健康保険の扶養から外れる基準は所得税とは異なる

まず注意したいのは、健康保険の扶養と税金上の扶養は別の制度であるという点です。

例えば、親の扶養に入っている大学生の場合、所得税ではアルバイト収入による年間所得が基準になりますが、健康保険の扶養では「今後1年間の収入見込み額」などを基準に判断されます。

協会けんぽの健康保険では、被扶養者になるためには原則として年間収入が130万円未満であることなどの条件があります。ただし、収入の種類や状況によって判断が変わる場合があります。

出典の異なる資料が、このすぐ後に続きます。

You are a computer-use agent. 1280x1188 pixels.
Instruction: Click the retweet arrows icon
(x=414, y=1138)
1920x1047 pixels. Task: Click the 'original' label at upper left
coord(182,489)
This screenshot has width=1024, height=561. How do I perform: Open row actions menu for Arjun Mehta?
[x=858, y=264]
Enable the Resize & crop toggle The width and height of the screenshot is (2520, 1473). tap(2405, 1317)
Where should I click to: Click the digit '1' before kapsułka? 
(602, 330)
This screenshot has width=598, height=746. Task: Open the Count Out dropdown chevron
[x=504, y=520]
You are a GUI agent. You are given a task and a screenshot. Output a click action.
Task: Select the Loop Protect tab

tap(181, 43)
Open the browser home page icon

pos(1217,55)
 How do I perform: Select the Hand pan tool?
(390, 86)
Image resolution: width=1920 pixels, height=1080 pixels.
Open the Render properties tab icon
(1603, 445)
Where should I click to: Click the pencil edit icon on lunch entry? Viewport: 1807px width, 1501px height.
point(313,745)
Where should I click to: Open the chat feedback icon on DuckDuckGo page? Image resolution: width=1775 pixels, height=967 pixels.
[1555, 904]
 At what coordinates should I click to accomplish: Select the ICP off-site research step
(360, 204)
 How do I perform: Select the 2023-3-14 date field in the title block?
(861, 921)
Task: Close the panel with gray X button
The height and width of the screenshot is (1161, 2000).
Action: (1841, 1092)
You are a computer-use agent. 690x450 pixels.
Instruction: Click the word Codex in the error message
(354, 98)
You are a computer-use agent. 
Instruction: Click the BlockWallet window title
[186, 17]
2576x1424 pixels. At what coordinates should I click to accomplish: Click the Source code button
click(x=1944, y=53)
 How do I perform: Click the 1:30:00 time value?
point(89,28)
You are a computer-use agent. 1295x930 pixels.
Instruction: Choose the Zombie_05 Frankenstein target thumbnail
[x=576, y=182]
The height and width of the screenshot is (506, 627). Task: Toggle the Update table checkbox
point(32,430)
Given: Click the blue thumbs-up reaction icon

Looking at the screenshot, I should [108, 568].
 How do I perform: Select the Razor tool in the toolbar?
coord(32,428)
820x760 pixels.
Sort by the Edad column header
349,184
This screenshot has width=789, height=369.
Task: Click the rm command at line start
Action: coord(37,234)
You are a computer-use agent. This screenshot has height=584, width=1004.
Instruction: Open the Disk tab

ワーホリ先のオーストラリアで得た収入は扶養判定の対象になる

海外で働いて得た収入だから日本の健康保険の扶養判定には関係ない、というわけではありません。

健康保険の扶養認定では、どこの国で得た収入かではなく、被扶養者となる人の収入状況を確認します。そのため、オーストラリアでワーキングホリデー中にアルバイトなどで得た給与も、扶養判定で確認される可能性があります。

例えば、オーストラリアで1年間に150万円相当の給与を得た場合、日本国内でのアルバイト収入がなくても、収入状況によっては扶養から外れる可能性があります。

海外収入が一時的なものか継続的なものかも重要

健康保険の扶養認定では、単純に過去1年間の収入だけを見るのではなく、今後も継続して収入があるかという点も判断材料になります。

例えば、ワーホリ期間中だけ短期間働いて帰国後は収入がなくなる場合と、海外で継続的に働いている場合では判断が異なる可能性があります。

また、協会けんぽの扶養認定は加入している健康保険者が最終的に判断するため、具体的なケースでは親の勤務先を通じて確認することが確実です。

住民票を抜いていない場合はどう影響するのか

海外へ長期間滞在する場合、住民票をどうするかによって行政上の扱いは変わります。しかし、健康保険の扶養判定は住民票の有無だけで決まるものではありません。

住民票を日本に残していても、収入条件を満たさなくなれば扶養から外れる可能性があります。一方で、海外滞在中で収入がなく、その他の条件を満たしていれば扶養継続となるケースもあります。

例えば、大学を休学してオーストラリアへ行き、現地で生活費を得るために働いて150万円以上の収入を得た場合は、住民票を残しているかどうかよりも、その収入状況が重要になります。

扶養から外れた場合に必要になる手続き

健康保険の扶養条件から外れる場合、親の勤務先を通じて被扶養者から外れる手続きを行う必要があります。

その後は、自分自身で健康保険に加入する必要があります。帰国後の就職状況や学生としての扱いによって、加入する制度は変わります。

手続きをしないまま扶養条件を満たしていない状態が続くと、後から医療費の返還を求められる可能性もあるため注意が必要です。

ワーホリ前に確認しておくべきポイント

海外で働く予定がある大学生は、出発前に親の勤務先の健康保険担当者や協会けんぽへ相談しておくことがおすすめです。

確認しておきたいポイントは以下の通りです。

  • 海外で得る予定の収入額
  • ワーホリ期間
  • 帰国後の予定
  • 現在加入している健康保険の扶養条件

同じ150万円の収入でも、働き方や滞在期間によって判断が変わる可能性があります。自己判断せず、事前に確認することでトラブルを防げます。

まとめ|ワーホリの海外収入でも健康保険の扶養判定に影響する可能性がある

親の協会けんぽの扶養に入っている大学生がオーストラリアのワーホリで150万円以上稼いだ場合、海外収入だから関係ないとは言い切れません。

健康保険の扶養判定では、収入を得た場所ではなく、本人の収入状況が重要になります。住民票を日本に残しているかどうかだけで判断されるわけではありません。

ワーホリで一定額以上の収入を得る予定がある場合は、出発前に協会けんぽや親の勤務先へ確認し、扶養継続が可能かどうか確認しておくことが大切です。